In the second half of the 8th century there became noticeable in Judaism a certain opposition to the Talmudic practices as they were handed down and carried out by the Babylonian academies. Taking up ancient concepts and the tendencies of several sects, the adherents of this movement, who gathered around Anan ben David of the exilarch family, denied the binding force of the oral traditions that were codified in the Talmud. They called themselves Benê Mikrā (Sons of the Scriptures), a term with which the word Karaism is related, because they accepted only the Sacred Scriptures as their sole law. The Karaites met a resolute opponent in Gaon sa’adia ben joseph (882–942), the first Jewish religious philosopher.
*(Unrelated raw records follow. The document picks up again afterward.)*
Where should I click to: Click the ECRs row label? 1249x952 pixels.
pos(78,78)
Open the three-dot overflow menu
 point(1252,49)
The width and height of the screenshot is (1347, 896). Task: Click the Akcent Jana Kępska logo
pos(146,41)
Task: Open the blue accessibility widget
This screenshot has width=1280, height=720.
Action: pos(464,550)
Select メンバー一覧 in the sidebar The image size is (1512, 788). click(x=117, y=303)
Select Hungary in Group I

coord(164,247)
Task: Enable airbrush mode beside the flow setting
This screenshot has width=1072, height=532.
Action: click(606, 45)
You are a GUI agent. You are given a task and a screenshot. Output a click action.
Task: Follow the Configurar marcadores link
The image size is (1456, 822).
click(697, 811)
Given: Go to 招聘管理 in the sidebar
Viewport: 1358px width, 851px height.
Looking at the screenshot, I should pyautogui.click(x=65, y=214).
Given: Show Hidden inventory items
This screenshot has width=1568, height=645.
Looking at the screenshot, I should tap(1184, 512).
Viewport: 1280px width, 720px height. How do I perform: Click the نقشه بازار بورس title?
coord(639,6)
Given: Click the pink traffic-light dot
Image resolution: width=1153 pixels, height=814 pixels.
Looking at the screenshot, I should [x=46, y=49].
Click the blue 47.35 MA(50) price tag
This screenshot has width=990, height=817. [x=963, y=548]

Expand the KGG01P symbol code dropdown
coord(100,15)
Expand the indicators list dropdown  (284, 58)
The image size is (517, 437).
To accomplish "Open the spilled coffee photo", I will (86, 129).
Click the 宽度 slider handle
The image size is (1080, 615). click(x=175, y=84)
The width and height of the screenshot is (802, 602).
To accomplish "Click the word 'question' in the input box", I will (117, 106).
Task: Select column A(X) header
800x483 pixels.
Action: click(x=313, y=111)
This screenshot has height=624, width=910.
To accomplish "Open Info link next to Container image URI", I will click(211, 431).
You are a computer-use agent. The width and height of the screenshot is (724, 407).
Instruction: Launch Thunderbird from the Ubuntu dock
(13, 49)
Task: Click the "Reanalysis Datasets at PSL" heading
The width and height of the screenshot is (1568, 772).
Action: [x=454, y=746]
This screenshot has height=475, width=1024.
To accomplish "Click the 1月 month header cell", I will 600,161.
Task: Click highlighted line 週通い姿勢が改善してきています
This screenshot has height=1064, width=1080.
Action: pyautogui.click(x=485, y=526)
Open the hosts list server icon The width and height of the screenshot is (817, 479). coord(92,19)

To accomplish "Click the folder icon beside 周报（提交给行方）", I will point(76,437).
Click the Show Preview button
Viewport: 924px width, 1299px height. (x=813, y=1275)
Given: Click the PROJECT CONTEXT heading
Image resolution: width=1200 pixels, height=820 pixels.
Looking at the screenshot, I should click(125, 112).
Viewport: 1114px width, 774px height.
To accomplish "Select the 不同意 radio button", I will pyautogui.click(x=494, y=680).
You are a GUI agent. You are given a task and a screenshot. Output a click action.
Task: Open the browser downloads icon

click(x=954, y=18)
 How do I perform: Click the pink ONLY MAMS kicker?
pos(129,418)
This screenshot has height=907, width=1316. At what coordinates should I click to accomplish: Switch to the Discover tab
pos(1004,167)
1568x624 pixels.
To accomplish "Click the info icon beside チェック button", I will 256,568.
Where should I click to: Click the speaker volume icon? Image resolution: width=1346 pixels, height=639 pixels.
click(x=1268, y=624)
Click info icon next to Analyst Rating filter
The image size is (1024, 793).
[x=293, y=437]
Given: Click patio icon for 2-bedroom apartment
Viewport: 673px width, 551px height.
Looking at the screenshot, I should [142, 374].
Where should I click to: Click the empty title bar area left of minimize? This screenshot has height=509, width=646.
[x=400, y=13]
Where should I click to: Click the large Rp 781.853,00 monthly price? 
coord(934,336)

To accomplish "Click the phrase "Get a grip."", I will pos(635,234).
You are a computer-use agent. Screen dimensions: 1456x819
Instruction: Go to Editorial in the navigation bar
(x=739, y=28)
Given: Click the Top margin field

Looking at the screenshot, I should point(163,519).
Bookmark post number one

With the death of Sa‘adia the decline of the centers of Jewish learning in Mesopotamia set in, which coincided with the fall of the caliphate of Baghdad; in the 11th century the office of the exilarch, after it was combined for a short time in a personal union with that of the gaon, disappeared. The centers of Jewish learning in Palestine were restored to new vigor for a short period under the Egyptian Fatimid Dynasty, but the conquest of Jerusalem by the Crusaders in 1099 put an end to all Jewish life in the Holy Land.
Spanish Period. The Jewish-Arabic symbiosis reached its climax in Spain, where, after the conquest of Toledo by the Muslim army in 711, a development began that culminated in the 10th century with the establishment of the caliphate of Córdoba. Jewish scholars and wealthy Jews occupied prominent positions, such as those held by Hasdai Ibn Shaprut at the court of Córdoba and by Samuel ha-Nagid in Granada. Religious philosophers, mystics, scholars, and poets could freely develop their genius, and so in Spain there was a new flowering of Hebrew literature. The great work of religious philosophy by Solomon ben Judah ibn Gabirol (1020–50), who was called Avicebron by the scholastics, became universally known. Ibn Paqūda (c. 1080) wrote The Duties of the Heart, a widely circulated work that many generations of Jews used as a source of spiritual direction. Moses ben Jacob ibn ezra (c. 1100) left to posterity a large number of elegiac poems. Judah ben Samuel ha-Levi, who lived about the same time, was the greatest poet of the era. In his Songs of Sion the intense longing of the Jewish people for the days of their past glory finds eloquent expression, and in his Kuzari he left them a highly prized apologia of Judaism. Abraham ben Meïr ibn ezra was a gifted poet also, but he is better known for his valuable commentary on the Scriptures.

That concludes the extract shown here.